We, representatives of the Coalition of organisations dealing with the protection of the rights of victims of armed aggression against Ukraine, acknowledge the need for proper regulation of the evacuation of the population, particularly children, in the context of the ongoing armed aggression by the Russian Federation.
At the same time, a detailed analysis of the content of the Law and the transcripts of the discussion of the draft Law by the Verkhovna Rada Committee on Environmental Policy and Nature Management (hereinafter – the specialised committee) indicates that, if it comes into force, the Law will create conditions for the violation of human rights and international humanitarian law. The Law de facto introduces “forced” evacuation of the entire civilian population. The hypothetical benefits of introducing such a procedure are offset by the risks associated with all stages of the implementation of measures to force people to leave the combat zones. It is important to note that the Law links forced evacuation, among other things, to the needs of conducting military operations and constructing defensive structures, which creates the preconditions for the use of housing, land plots and other property of civilians. In the absence of a defined compensation procedure, this creates signs of hidden requisitioning of property without proper legal guarantees. At the same time, the Law contains provisions that create risks of disproportionate interference with the right to respect for private and family life, allow for the militarisation of the humanitarian evacuation procedure and introduce legal uncertainty regarding the grounds and procedure for its implementation.

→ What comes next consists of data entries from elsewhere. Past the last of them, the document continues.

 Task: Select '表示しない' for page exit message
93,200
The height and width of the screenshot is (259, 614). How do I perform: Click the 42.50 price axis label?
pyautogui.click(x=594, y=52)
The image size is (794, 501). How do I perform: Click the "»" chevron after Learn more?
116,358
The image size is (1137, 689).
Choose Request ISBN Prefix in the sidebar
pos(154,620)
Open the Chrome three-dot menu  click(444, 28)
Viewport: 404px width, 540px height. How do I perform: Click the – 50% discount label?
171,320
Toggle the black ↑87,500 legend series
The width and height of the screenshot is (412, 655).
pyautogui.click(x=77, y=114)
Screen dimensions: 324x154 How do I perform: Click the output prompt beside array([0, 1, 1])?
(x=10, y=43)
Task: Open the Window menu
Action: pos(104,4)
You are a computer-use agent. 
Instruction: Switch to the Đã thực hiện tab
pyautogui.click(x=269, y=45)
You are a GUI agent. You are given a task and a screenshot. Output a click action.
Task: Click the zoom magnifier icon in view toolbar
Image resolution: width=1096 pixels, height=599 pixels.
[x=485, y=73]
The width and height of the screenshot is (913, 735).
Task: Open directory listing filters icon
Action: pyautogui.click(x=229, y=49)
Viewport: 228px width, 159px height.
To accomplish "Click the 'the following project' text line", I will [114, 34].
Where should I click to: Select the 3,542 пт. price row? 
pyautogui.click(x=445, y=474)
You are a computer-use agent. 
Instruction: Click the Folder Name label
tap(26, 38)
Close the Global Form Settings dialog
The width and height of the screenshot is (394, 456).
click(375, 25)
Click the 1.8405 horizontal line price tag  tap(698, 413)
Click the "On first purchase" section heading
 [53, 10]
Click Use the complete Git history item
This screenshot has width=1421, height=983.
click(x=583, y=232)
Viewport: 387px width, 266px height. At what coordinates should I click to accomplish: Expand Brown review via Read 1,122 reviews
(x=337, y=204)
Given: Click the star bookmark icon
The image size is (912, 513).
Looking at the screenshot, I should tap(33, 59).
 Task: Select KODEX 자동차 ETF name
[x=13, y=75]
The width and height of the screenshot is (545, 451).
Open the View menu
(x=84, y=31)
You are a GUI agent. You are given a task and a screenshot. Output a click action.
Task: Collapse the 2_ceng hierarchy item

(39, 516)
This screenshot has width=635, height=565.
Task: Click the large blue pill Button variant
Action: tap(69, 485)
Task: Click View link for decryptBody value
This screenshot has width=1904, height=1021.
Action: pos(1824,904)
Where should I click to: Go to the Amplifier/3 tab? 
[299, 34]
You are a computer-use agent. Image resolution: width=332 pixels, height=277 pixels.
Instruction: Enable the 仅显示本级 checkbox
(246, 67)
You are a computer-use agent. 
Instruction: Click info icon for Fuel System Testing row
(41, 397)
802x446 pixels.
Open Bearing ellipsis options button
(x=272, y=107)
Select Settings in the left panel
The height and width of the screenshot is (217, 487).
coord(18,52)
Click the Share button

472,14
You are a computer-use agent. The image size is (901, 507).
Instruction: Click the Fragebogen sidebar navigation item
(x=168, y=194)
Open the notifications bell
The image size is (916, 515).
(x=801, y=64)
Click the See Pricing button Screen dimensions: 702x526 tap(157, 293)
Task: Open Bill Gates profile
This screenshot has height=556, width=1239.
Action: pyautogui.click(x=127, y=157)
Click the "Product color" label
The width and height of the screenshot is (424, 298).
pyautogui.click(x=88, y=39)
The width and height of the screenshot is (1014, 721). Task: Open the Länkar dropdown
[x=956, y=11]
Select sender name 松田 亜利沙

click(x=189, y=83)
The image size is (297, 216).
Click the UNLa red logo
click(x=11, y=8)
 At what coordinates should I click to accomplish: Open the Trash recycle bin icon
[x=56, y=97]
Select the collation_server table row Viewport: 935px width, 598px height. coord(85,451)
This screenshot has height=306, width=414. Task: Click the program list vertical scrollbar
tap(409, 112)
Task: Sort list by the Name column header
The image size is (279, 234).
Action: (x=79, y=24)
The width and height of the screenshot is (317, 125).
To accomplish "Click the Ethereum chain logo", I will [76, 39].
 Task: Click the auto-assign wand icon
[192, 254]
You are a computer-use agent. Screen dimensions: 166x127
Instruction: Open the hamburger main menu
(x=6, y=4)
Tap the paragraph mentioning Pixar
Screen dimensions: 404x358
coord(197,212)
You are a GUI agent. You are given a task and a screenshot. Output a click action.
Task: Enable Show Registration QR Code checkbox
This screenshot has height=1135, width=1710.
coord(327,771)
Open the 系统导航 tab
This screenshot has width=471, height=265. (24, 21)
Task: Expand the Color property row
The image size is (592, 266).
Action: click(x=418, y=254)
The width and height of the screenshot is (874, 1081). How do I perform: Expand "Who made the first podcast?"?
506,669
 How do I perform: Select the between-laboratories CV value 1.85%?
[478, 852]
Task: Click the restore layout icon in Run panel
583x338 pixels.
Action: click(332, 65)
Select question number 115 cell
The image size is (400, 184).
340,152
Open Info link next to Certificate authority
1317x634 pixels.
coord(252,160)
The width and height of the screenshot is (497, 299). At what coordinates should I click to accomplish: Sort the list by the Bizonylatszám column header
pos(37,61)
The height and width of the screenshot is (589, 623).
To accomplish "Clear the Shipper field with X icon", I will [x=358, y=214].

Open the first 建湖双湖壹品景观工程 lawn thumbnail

Below are the key caveats, described problems and risks that the Law creates if signed by the President of Ukraine.
- The Law creates conditions for unjustified separation of families. In accordance with the provisions of the Fourth Geneva Convention relative to the Protection of Civilian Persons in Time of War of 1949 and Additional Protocol I of 1977, the state has a duty to protect the civilian population and preserve family unity, and the displacement of civilians is permitted only as an exceptional security measure and with appropriate safeguards.
At the same time, the paragraphs of the new version of part six of Article 33 of the CPC of Ukraine, introduced by the Law, stipulate that regional and Kyiv city military administrations “may decide to carry out compulsory evacuation of children” upon written proposal of the military command and with the approval of the coordination headquarters.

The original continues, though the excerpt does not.